Copy out all of the data that follows, exactly as it appears.

▼▼▼

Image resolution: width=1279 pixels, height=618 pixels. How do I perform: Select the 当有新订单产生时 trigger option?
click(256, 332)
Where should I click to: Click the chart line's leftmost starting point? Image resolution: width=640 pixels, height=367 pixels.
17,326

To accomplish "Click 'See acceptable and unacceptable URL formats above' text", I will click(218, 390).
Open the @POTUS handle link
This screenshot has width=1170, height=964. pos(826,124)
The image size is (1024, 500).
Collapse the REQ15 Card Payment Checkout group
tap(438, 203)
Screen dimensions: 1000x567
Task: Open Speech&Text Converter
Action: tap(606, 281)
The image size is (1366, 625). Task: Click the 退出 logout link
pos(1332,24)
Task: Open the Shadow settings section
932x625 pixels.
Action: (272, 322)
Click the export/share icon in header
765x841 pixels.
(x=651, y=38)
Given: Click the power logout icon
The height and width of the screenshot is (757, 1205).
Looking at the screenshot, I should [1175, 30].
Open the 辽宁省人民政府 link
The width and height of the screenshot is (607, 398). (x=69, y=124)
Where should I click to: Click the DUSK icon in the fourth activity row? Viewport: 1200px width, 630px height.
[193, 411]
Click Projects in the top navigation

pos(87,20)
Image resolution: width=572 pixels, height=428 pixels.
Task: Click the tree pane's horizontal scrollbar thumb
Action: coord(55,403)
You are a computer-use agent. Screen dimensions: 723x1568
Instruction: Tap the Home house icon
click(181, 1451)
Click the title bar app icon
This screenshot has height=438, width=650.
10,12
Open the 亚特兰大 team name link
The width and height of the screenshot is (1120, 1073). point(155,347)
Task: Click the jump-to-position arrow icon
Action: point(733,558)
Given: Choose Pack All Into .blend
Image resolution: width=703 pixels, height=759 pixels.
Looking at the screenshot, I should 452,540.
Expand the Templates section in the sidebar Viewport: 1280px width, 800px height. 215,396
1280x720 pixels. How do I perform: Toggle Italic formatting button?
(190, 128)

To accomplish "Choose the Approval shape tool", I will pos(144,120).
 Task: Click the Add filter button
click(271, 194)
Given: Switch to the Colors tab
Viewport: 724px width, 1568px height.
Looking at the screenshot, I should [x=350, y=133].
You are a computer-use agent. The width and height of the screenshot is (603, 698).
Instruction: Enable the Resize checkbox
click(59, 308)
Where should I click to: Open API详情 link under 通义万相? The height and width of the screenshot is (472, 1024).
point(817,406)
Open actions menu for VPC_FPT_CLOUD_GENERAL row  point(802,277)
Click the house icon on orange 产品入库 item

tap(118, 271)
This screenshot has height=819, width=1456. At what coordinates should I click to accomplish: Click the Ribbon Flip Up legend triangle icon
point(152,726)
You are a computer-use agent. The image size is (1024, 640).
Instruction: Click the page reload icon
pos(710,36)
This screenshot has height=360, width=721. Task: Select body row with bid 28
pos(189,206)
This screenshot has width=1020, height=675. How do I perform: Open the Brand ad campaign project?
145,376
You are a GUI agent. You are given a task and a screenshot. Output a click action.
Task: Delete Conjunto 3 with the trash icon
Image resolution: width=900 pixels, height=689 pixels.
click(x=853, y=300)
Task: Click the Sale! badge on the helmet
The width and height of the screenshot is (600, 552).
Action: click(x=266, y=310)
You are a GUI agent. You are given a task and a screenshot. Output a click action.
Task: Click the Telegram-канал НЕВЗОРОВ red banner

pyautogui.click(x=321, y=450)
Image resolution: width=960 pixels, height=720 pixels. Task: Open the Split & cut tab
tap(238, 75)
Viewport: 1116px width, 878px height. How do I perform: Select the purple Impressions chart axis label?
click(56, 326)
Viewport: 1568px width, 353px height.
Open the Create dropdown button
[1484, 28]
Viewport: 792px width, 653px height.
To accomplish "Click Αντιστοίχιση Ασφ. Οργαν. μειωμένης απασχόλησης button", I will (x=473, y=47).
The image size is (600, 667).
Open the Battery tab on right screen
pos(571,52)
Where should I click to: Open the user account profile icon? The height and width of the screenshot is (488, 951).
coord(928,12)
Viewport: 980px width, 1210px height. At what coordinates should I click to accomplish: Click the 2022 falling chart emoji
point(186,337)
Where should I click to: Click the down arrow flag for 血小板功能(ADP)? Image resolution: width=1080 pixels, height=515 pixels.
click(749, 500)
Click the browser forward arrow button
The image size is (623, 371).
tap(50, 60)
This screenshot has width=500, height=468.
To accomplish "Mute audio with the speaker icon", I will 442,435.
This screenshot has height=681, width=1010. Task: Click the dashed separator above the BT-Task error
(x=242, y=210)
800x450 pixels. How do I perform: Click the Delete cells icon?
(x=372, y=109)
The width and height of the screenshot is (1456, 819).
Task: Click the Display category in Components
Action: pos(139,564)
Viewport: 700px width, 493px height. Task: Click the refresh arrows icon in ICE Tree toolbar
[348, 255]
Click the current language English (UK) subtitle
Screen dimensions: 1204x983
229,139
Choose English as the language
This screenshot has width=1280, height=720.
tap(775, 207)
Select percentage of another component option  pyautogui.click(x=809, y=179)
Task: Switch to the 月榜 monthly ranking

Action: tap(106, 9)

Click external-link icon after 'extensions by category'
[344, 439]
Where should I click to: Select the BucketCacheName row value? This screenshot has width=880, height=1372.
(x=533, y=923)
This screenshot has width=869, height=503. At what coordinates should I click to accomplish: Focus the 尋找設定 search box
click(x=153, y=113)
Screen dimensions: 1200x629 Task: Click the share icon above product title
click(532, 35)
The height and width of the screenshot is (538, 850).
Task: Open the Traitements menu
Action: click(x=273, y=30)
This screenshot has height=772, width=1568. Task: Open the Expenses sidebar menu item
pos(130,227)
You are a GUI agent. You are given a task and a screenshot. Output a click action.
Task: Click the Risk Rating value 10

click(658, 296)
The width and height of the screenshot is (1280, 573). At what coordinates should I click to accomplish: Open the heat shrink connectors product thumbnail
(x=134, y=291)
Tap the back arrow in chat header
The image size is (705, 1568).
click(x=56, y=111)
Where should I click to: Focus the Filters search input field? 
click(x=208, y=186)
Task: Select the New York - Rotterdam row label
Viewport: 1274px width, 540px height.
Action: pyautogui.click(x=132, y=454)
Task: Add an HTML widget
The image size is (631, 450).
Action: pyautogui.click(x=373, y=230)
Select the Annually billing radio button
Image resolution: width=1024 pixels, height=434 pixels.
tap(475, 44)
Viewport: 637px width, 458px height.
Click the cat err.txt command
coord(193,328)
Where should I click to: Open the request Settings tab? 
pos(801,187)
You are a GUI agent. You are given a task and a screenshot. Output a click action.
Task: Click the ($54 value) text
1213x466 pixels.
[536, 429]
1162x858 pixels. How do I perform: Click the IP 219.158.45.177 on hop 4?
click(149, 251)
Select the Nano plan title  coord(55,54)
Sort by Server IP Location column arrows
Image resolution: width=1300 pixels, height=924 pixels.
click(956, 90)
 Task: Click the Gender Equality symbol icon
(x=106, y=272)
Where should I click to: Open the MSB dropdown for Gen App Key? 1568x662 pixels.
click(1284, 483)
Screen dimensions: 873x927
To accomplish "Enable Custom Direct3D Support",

▲▲▲

• Result for this exercise:
Image resolution: width=1279 pixels, height=618 pixels. How do I perform: Select the 当有新订单产生时 trigger option?
click(256, 332)
Where should I click to: Click the chart line's leftmost starting point? Image resolution: width=640 pixels, height=367 pixels.
17,326

To accomplish "Click 'See acceptable and unacceptable URL formats above' text", I will click(218, 390).
Open the @POTUS handle link
This screenshot has width=1170, height=964. pos(826,124)
The image size is (1024, 500).
Collapse the REQ15 Card Payment Checkout group
tap(438, 203)
Screen dimensions: 1000x567
Task: Open Speech&Text Converter
Action: tap(606, 281)
The image size is (1366, 625). Task: Click the 退出 logout link
pos(1332,24)
Task: Open the Shadow settings section
932x625 pixels.
Action: (272, 322)
Click the export/share icon in header
765x841 pixels.
(x=651, y=38)
Given: Click the power logout icon
The height and width of the screenshot is (757, 1205).
Looking at the screenshot, I should [1175, 30].
Open the 辽宁省人民政府 link
The width and height of the screenshot is (607, 398). (x=69, y=124)
Where should I click to: Click the DUSK icon in the fourth activity row? Viewport: 1200px width, 630px height.
[193, 411]
Click Projects in the top navigation

pos(87,20)
Image resolution: width=572 pixels, height=428 pixels.
Task: Click the tree pane's horizontal scrollbar thumb
Action: coord(55,403)
You are a computer-use agent. Screen dimensions: 723x1568
Instruction: Tap the Home house icon
click(181, 1451)
Click the title bar app icon
This screenshot has height=438, width=650.
10,12
Open the 亚特兰大 team name link
The width and height of the screenshot is (1120, 1073). point(155,347)
Task: Click the jump-to-position arrow icon
Action: point(733,558)
Given: Choose Pack All Into .blend
Image resolution: width=703 pixels, height=759 pixels.
Looking at the screenshot, I should 452,540.
Expand the Templates section in the sidebar Viewport: 1280px width, 800px height. 215,396
1280x720 pixels. How do I perform: Toggle Italic formatting button?
(190, 128)

To accomplish "Choose the Approval shape tool", I will pos(144,120).
 Task: Click the Add filter button
click(271, 194)
Given: Switch to the Colors tab
Viewport: 724px width, 1568px height.
Looking at the screenshot, I should [x=350, y=133].
You are a computer-use agent. The width and height of the screenshot is (603, 698).
Instruction: Enable the Resize checkbox
click(59, 308)
Where should I click to: Open API详情 link under 通义万相? The height and width of the screenshot is (472, 1024).
point(817,406)
Open actions menu for VPC_FPT_CLOUD_GENERAL row  point(802,277)
Click the house icon on orange 产品入库 item

tap(118, 271)
This screenshot has height=819, width=1456. At what coordinates should I click to accomplish: Click the Ribbon Flip Up legend triangle icon
point(152,726)
You are a computer-use agent. The image size is (1024, 640).
Instruction: Click the page reload icon
pos(710,36)
This screenshot has height=360, width=721. Task: Select body row with bid 28
pos(189,206)
This screenshot has width=1020, height=675. How do I perform: Open the Brand ad campaign project?
145,376
You are a GUI agent. You are given a task and a screenshot. Output a click action.
Task: Delete Conjunto 3 with the trash icon
Image resolution: width=900 pixels, height=689 pixels.
click(x=853, y=300)
Task: Click the Sale! badge on the helmet
The width and height of the screenshot is (600, 552).
Action: click(x=266, y=310)
You are a GUI agent. You are given a task and a screenshot. Output a click action.
Task: Click the Telegram-канал НЕВЗОРОВ red banner

pyautogui.click(x=321, y=450)
Image resolution: width=960 pixels, height=720 pixels. Task: Open the Split & cut tab
tap(238, 75)
Viewport: 1116px width, 878px height. How do I perform: Select the purple Impressions chart axis label?
click(56, 326)
Viewport: 1568px width, 353px height.
Open the Create dropdown button
[1484, 28]
Viewport: 792px width, 653px height.
To accomplish "Click Αντιστοίχιση Ασφ. Οργαν. μειωμένης απασχόλησης button", I will (x=473, y=47).
The image size is (600, 667).
Open the Battery tab on right screen
pos(571,52)
Where should I click to: Open the user account profile icon? The height and width of the screenshot is (488, 951).
coord(928,12)
Viewport: 980px width, 1210px height. At what coordinates should I click to accomplish: Click the 2022 falling chart emoji
point(186,337)
Where should I click to: Click the down arrow flag for 血小板功能(ADP)? Image resolution: width=1080 pixels, height=515 pixels.
click(749, 500)
Click the browser forward arrow button
The image size is (623, 371).
tap(50, 60)
This screenshot has width=500, height=468.
To accomplish "Mute audio with the speaker icon", I will 442,435.
This screenshot has height=681, width=1010. Task: Click the dashed separator above the BT-Task error
(x=242, y=210)
800x450 pixels. How do I perform: Click the Delete cells icon?
(x=372, y=109)
The width and height of the screenshot is (1456, 819).
Task: Click the Display category in Components
Action: pos(139,564)
Viewport: 700px width, 493px height. Task: Click the refresh arrows icon in ICE Tree toolbar
[348, 255]
Click the current language English (UK) subtitle
Screen dimensions: 1204x983
229,139
Choose English as the language
This screenshot has width=1280, height=720.
tap(775, 207)
Select percentage of another component option  pyautogui.click(x=809, y=179)
Task: Switch to the 月榜 monthly ranking

Action: tap(106, 9)

Click external-link icon after 'extensions by category'
[344, 439]
Where should I click to: Select the BucketCacheName row value? This screenshot has width=880, height=1372.
(x=533, y=923)
This screenshot has width=869, height=503. At what coordinates should I click to accomplish: Focus the 尋找設定 search box
click(x=153, y=113)
Screen dimensions: 1200x629 Task: Click the share icon above product title
click(532, 35)
The height and width of the screenshot is (538, 850).
Task: Open the Traitements menu
Action: click(x=273, y=30)
This screenshot has height=772, width=1568. Task: Open the Expenses sidebar menu item
pos(130,227)
You are a GUI agent. You are given a task and a screenshot. Output a click action.
Task: Click the Risk Rating value 10

click(658, 296)
The width and height of the screenshot is (1280, 573). At what coordinates should I click to accomplish: Open the heat shrink connectors product thumbnail
(x=134, y=291)
Tap the back arrow in chat header
The image size is (705, 1568).
click(x=56, y=111)
Where should I click to: Focus the Filters search input field? 
click(x=208, y=186)
Task: Select the New York - Rotterdam row label
Viewport: 1274px width, 540px height.
Action: pyautogui.click(x=132, y=454)
Task: Add an HTML widget
The image size is (631, 450).
Action: pyautogui.click(x=373, y=230)
Select the Annually billing radio button
Image resolution: width=1024 pixels, height=434 pixels.
tap(475, 44)
Viewport: 637px width, 458px height.
Click the cat err.txt command
coord(193,328)
Where should I click to: Open the request Settings tab? 
pos(801,187)
You are a GUI agent. You are given a task and a screenshot. Output a click action.
Task: Click the ($54 value) text
1213x466 pixels.
[536, 429]
1162x858 pixels. How do I perform: Click the IP 219.158.45.177 on hop 4?
click(149, 251)
Select the Nano plan title  coord(55,54)
Sort by Server IP Location column arrows
Image resolution: width=1300 pixels, height=924 pixels.
click(956, 90)
 Task: Click the Gender Equality symbol icon
(x=106, y=272)
Where should I click to: Open the MSB dropdown for Gen App Key? 1568x662 pixels.
click(1284, 483)
Screen dimensions: 873x927
To accomplish "Enable Custom Direct3D Support",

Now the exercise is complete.